# Parties de l'exercice
a) D'après l'extrait sur l'hyperféminisation des petites filles, pourquoi ces petites filles s'occupent-elles de leur corps comme le feraient des adultes ? Répondez en une à trois phrases.
b) Poursuivez, s'il vous plaît, l'extrait sur l'hyperféminisation des petites filles après sa dernière phrase.

# Extrait fourni
En somme, des petites filles transformées en consommatrices de bien-être, qui s’occupent de leur corps comme le feraient des adultes. Car ces soins sont précisément ancrés dans une volonté d’érotisation du corps, à priori réservée aux adultes. Nul doute que cette hyperféminisation des petites filles fera bientôt les choux gras des consultations en pédopsychiatrie…

Quelques questions au sociologue Michel Fize, spécialiste de l’adolescence.

Quelles sont les motivations des très jeunes filles à adopter les codes de l’adolescence ?

# Données affichées
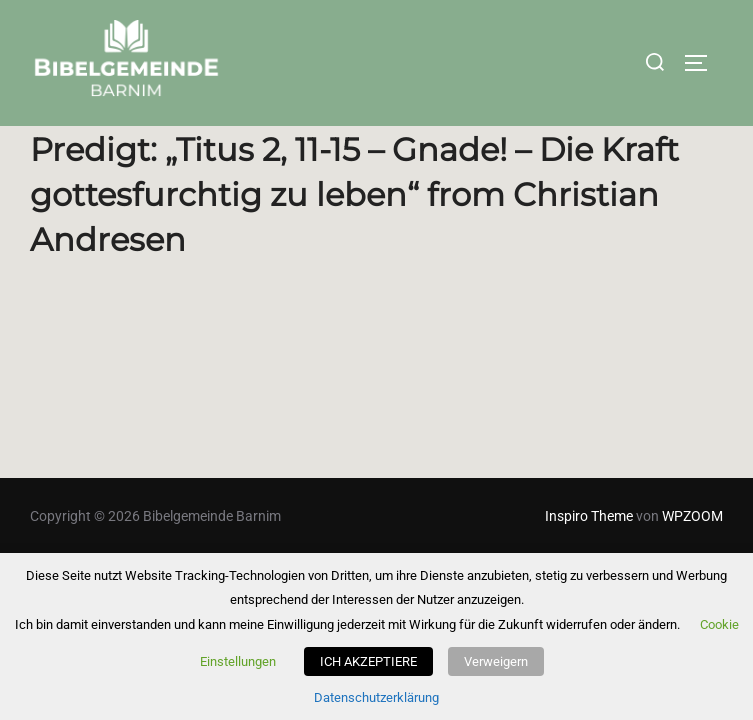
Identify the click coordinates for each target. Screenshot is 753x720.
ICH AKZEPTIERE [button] (368, 661)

# Réponses de l'exercice
a) Parce que ces soins sont ancrés dans une volonté d'érotisation du corps. Or cette érotisation est, a priori, réservée aux adultes.

b)
La définition même de l’adolescence, c’est la prise d’autonomie. C’est ce qui attire les enfants. Sans s’affranchir de l’autorité des adultes – ce qui est impossible à cet âge – elles prennent leur autonomie autrement : en choisissant leurs vêtements, leurs amis, en socialisant autour de fêtes… Elles s’engouffrent dans les brèches de l’autorité parentale. Les enfants s’adaptent ausi à une société hypersexualisée. Outre-Atlantique, les sociologues utilisent le terme de « tweens » (« teens », adolescents en anglais et « between », entre deux) pour désigner les 8-13 ans. Ces tweens ne font pas que ressembler à des adolescents, elles en sont vraiment. Les féministes de la grande époque doivent s’arracher les cheveux en voyant les jeunes filles d’aujourd’hui ! Elles ont a nouveau choisi d’être féminines jusqu’au bout des ongles… littéralement. Elles se mettent en scène comme des objets sexuels, mais elles le veulent bien. Le but est d’être populaire à n’importe quel moyen, le corps fait partie de ces moyens.

 

N’utilisent-elles pas des codes qu’elles ne comprennent pas ?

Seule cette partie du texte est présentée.